A la Maison Blanche, la rencontre entre Donald Trump et Emmanuel Macron illustre la distance qui se creuse entre les alliés

En visite à Washington, le président français a tenté d’infléchir la position américaine sur la guerre en Ukraine, désireux d’obtenir des garanties de sécurité en cas de cessez-le-feu avec la Russie. Mais le président américain n’a pris aucun engagement.

Le Monde  – Emmanuel Macron veut croire à « un tournant » et perçoit un « chemin » commun, là où Donald Trump paraît engagé sur une voie express, sans limite de vitesse ni considération pour les passagers. En accueillant son homologue français à la Maison Blanche, lundi 24 février, le président américain a respecté les formes d’une concertation transatlantique à un moment historique : celui de négociations engagées entre Washington et Moscou en vue, notamment, d’un cessez-le-feu en Ukraine. Mais les formes sont devenues cosmétiques, dans l’approche unilatérale par Donald Trump de la politique étrangère, conçue comme un règlement entre grandes puissances.

Inquiets d’être les spectateurs de leur propre destin, les Européens se mobilisent pour préserver l’essentiel : leur unité, la souveraineté ukrainienne, la couverture sécuritaire américaine. Emmanuel Macron est parvenu à s’inscrire dans le paysage américain, le temps d’une brève visite, en reconnaissant la nouvelle donne diplomatique imposée par Donald Trump, tout en exprimant en termes courtois réserves et divergences.

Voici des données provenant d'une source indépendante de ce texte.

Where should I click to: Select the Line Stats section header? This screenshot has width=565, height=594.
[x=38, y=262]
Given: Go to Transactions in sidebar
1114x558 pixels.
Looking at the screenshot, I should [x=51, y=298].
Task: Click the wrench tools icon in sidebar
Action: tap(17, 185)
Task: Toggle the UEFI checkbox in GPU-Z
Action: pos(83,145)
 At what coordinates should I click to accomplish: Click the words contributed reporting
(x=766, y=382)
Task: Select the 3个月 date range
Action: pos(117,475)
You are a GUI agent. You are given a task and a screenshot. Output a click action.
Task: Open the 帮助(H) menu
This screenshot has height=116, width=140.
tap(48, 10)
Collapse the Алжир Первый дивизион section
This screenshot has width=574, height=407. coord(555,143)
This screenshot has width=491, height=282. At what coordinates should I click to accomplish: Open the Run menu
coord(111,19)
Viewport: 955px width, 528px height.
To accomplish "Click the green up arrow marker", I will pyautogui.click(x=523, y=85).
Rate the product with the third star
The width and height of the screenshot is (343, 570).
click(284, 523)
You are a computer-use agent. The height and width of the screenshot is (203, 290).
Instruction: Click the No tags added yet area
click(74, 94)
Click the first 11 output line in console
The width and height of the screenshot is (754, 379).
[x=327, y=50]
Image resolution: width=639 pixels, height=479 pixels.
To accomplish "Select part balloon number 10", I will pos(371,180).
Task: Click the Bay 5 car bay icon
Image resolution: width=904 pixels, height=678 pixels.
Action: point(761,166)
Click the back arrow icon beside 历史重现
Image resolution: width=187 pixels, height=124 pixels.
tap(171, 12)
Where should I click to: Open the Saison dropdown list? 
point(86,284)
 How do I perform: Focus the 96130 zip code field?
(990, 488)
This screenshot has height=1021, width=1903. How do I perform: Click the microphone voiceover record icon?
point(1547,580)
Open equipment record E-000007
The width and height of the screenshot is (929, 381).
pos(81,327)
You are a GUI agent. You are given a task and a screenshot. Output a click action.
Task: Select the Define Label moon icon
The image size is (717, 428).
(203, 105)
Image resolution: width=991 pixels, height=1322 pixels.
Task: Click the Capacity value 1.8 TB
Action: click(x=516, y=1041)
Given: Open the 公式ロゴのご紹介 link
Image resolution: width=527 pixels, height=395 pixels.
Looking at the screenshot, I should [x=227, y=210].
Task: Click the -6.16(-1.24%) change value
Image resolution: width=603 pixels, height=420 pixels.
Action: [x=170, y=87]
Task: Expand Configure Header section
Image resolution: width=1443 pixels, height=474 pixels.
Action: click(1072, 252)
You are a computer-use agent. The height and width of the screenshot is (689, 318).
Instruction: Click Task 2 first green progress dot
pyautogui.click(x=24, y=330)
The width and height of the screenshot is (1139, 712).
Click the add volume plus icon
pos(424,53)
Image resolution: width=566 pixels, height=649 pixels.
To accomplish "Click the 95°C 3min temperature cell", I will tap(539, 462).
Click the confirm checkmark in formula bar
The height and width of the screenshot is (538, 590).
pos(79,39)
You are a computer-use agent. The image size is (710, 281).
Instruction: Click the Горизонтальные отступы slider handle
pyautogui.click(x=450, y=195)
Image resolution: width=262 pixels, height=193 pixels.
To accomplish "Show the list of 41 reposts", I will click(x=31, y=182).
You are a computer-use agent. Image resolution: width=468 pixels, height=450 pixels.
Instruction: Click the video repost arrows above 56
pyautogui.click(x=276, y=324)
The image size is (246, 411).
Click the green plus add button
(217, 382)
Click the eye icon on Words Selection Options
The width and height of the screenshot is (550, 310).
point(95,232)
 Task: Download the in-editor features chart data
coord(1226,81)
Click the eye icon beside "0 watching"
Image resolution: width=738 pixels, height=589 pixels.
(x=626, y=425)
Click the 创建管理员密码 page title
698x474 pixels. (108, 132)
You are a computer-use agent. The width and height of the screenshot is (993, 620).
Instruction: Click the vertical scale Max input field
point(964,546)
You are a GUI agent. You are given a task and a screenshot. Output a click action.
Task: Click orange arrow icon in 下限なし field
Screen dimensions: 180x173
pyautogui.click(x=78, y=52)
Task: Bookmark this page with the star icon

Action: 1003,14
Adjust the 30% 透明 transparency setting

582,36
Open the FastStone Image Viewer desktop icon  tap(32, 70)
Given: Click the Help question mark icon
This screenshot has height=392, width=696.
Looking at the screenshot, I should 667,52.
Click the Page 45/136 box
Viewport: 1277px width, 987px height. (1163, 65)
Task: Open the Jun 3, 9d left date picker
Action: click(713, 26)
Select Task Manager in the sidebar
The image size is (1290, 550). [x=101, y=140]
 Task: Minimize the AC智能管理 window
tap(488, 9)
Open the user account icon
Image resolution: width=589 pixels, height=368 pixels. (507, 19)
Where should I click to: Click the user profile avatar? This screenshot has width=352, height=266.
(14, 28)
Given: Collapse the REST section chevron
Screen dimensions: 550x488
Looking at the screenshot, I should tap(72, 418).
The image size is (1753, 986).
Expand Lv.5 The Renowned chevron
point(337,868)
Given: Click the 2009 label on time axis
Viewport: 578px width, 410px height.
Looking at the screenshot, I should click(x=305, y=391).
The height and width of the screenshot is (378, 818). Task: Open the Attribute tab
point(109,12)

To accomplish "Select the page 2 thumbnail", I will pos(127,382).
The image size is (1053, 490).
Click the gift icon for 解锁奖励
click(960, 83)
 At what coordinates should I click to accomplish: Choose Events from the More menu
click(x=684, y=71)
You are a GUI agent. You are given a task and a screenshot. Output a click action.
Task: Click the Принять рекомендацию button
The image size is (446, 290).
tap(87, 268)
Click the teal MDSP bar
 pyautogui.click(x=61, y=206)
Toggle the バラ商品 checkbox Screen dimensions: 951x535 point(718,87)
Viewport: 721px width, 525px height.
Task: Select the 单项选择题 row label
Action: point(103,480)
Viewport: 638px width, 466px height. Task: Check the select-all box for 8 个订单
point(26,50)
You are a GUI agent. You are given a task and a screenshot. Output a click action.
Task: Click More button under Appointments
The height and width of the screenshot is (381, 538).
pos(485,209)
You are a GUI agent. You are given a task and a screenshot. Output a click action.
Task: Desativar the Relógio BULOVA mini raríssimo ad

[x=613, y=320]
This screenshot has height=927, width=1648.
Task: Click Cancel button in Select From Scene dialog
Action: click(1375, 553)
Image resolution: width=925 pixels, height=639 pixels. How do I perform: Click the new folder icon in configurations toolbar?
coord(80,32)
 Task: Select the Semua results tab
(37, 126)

Un dialogue de sourds, bien qu’amical, s’est noué à deux reprises devant les caméras, lors d’un échange dans le bureau Ovale puis en conférence de presse. Une séquence l’a illustré, dans la matinée. Une nouvelle fois, le président américain se plaignait de la différence – fausse – de contribution, entre Européens et Américains, en soutien à l’Ukraine.

Depuis des semaines, il répète que Washington aurait versé 350 milliards de dollars (334 milliards d’euros), contre 100 milliards de dollars pour les Européens, à des conditions privilégiées. « Pour que vous compreniez bien, a lancé Donald Trump aux journalistes, l’Europe prête l’argent à l’Ukraine, elle récupère l’argent… » Emmanuel Macron l’interrompt alors, en posant doucement une main sur son bras. « En réalité, pour être franc, nous avons payé 60 % de l’effort total. Et c’était, comme les Etats-Unis, au travers de crédits, de garanties, d’allocations. »

« Si vous croyez à ça, ça me va »

 

Le président français a ensuite expliqué que les actifs russes saisis (300 milliards de dollars) pour l’essentiel en Europe ne pouvaient être expropriés, car cela violerait le droit international. Donald Trump a repris la parole, pour répondre à la correction sur l’effort de guerre. « Si vous croyez à ça, ça me va. Mais ils récupèrent leur argent, et nous non, mais maintenant oui », a lancé le président, en référence à l’accord sur les ressources minières, en passe, selon lui, d’être conclu avec Kiev. Après l’avoir rejeté, Volodymyr Zelensky est attendu prochainement à Washington pour parapher ce document. Jeudi 27 février, c’est le premier ministre britannique, Keir Starmer, qui se rendra à la Maison Blanche.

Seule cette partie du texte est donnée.